The MoCA 2.0 standard from the Multimedia over Coax Alliance was completed in June 2010, and the group expects to begin certifying products under the standard this year. It doubles speed from the first version of the standard, which many carriers use in setting up networks within their subscribers’ homes. MoCA estimates the technology is used in at least 10 million U.S. households.
MoCA is designed as a high-speed backbone for home networks, utilizing the existing coaxial cable commonly used for cable TV. It can link other types of networks, such as Wi-Fi routers, located around the home.
Broadcom announced a portfolio of six SoC (system on a chip) products equipped for MoCA 2.0 on Wednesday and plans to demonstrate them at CES. The offerings for consumer electronics makers, based on the company’s Zephyr CPU, include silicon for a variety of set-top boxes and home gateways. Those include a set-top box with a multi-room high-definition digital video recorder, as well as a set-top box with dual HD decoding and dual transcoding for transmitting video broadcast content wirelessly to multiple devices.
The company’s MoCA 2.0 products are already shipping to manufacturers in sample quantities, so consumer products based on them might go on sale within a year or less, said Stephen Palm, Broadcom’s senior technical director.
In its base mode, MoCA 2.0’s real-world speed of 400M bps is more than twice that of the standard’s previous speed of 175M bps. In addition to higher speed, MOCA 2.0 adds a low-power sleep capability and a wake-on-LAN mode to automatically start up a dormant device, so it’s more energy efficient, Palm said. The standard also incorporates more security capabilities, especially to protect content delivered by service providers.
Also on Wednesday, Broadcom is announcing a range of SoC platforms for hybrid media players. These players are designed to deliver both Internet-based OTT (over-the-top) video and traditional broadcast, cable and satellite programming to new and existing TVs. They offer the potential to turn nearly 2 million conventional TVs into “smart TVs” with Internet capabilities, according to Broadcom.
Manufacturers can use the BCM72xx series of SoC platforms to build players with a variety of capabilities. They include versions that can deliver an on-screen 3-D graphical user interface and guide, videoconferencing, and dual decoding and transcoding for streaming to multiple devices. Integrated with technologies including MoCA, Wi-Fi, HomePlug and Ethernet, the hybrid players based on the BCM72xx series will be able to serve Internet content and apps to different devices around a home, according to Broadcom.
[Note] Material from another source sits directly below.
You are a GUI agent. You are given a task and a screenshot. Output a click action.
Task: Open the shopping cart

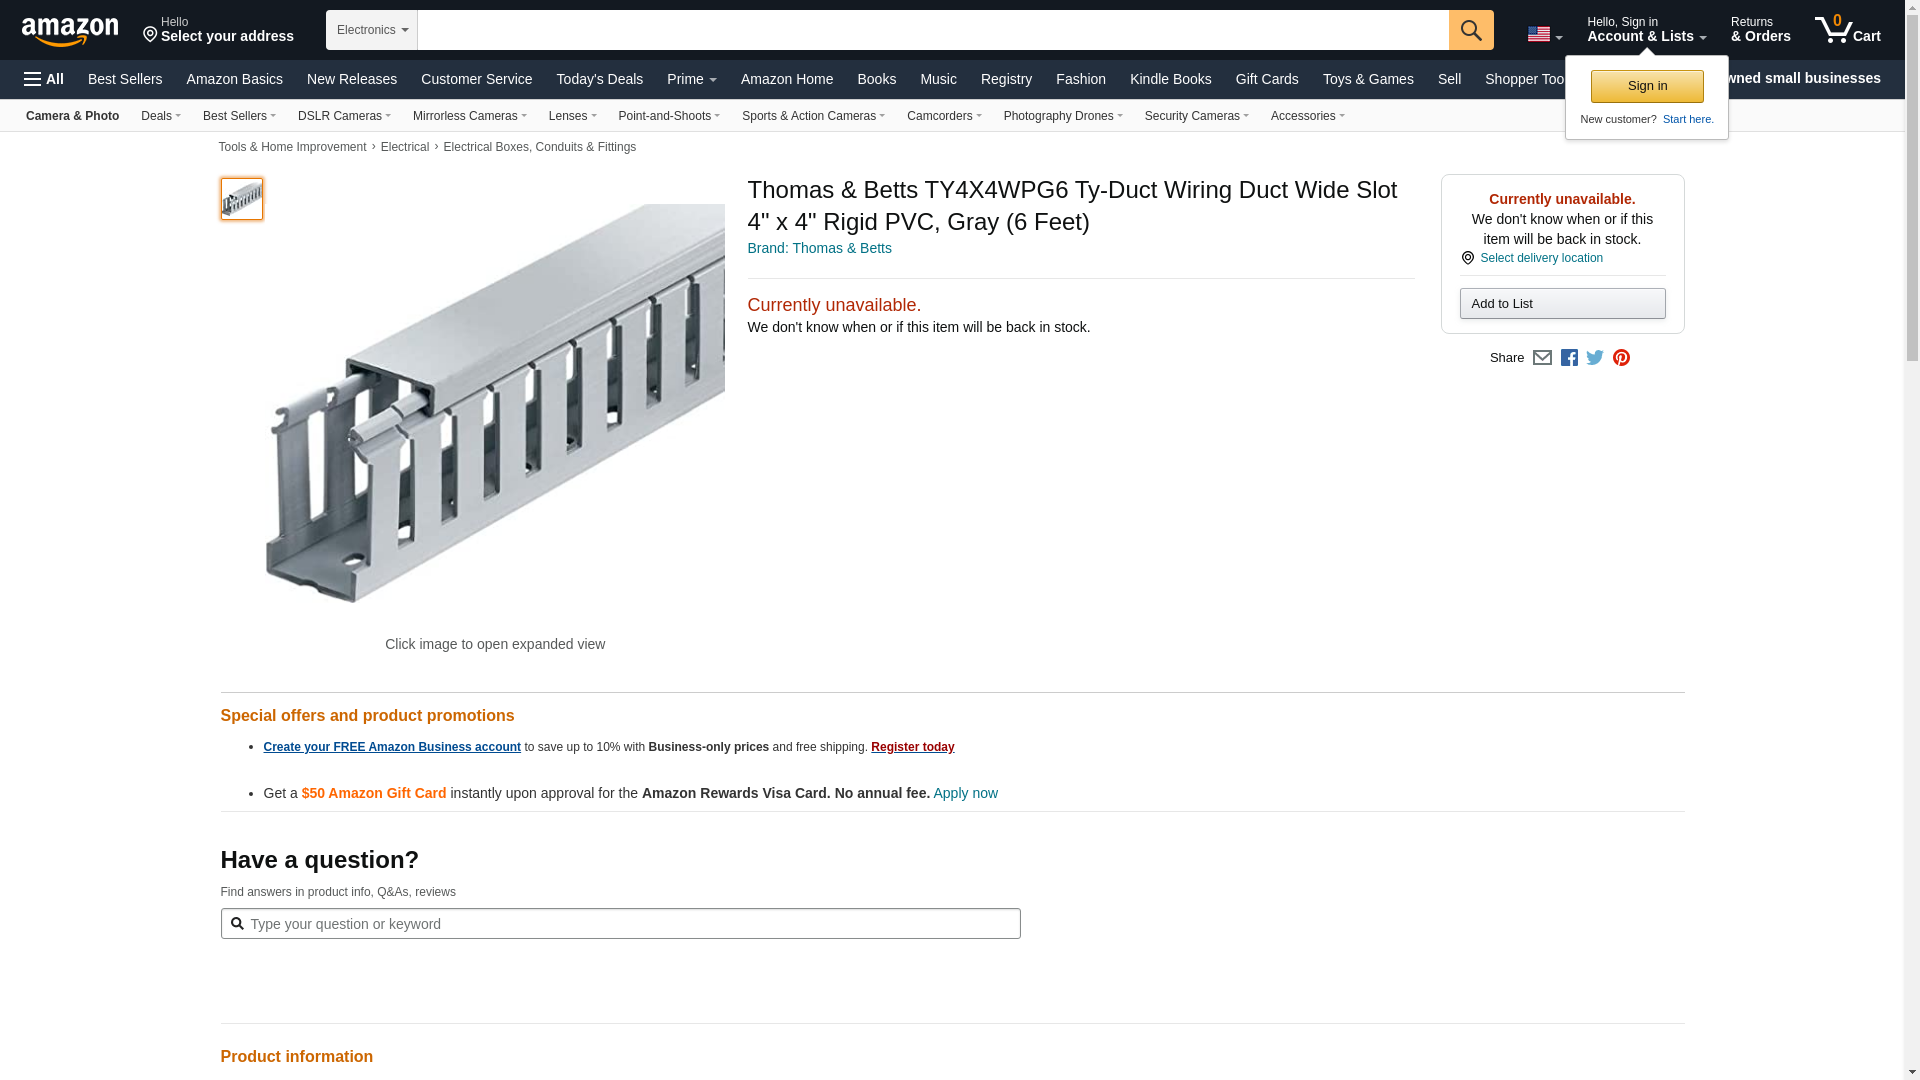click(x=1847, y=30)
The BCM72xx platforms are shipping to manufacturers in sample quantities.
Broadcom is also working with software vendor Myriad Group to drive Android apps to TVs. With the Myriad Alien Vue software platform, service providers can use new and existing Broadcom-based set-top boxes to offer their subscribers Android apps on their TVs, Broadcom said. If the service providers choose to provide that service, they can update some set-top boxes already in subscribers’ homes to make Android Apps available, Broadcom’s Palm said.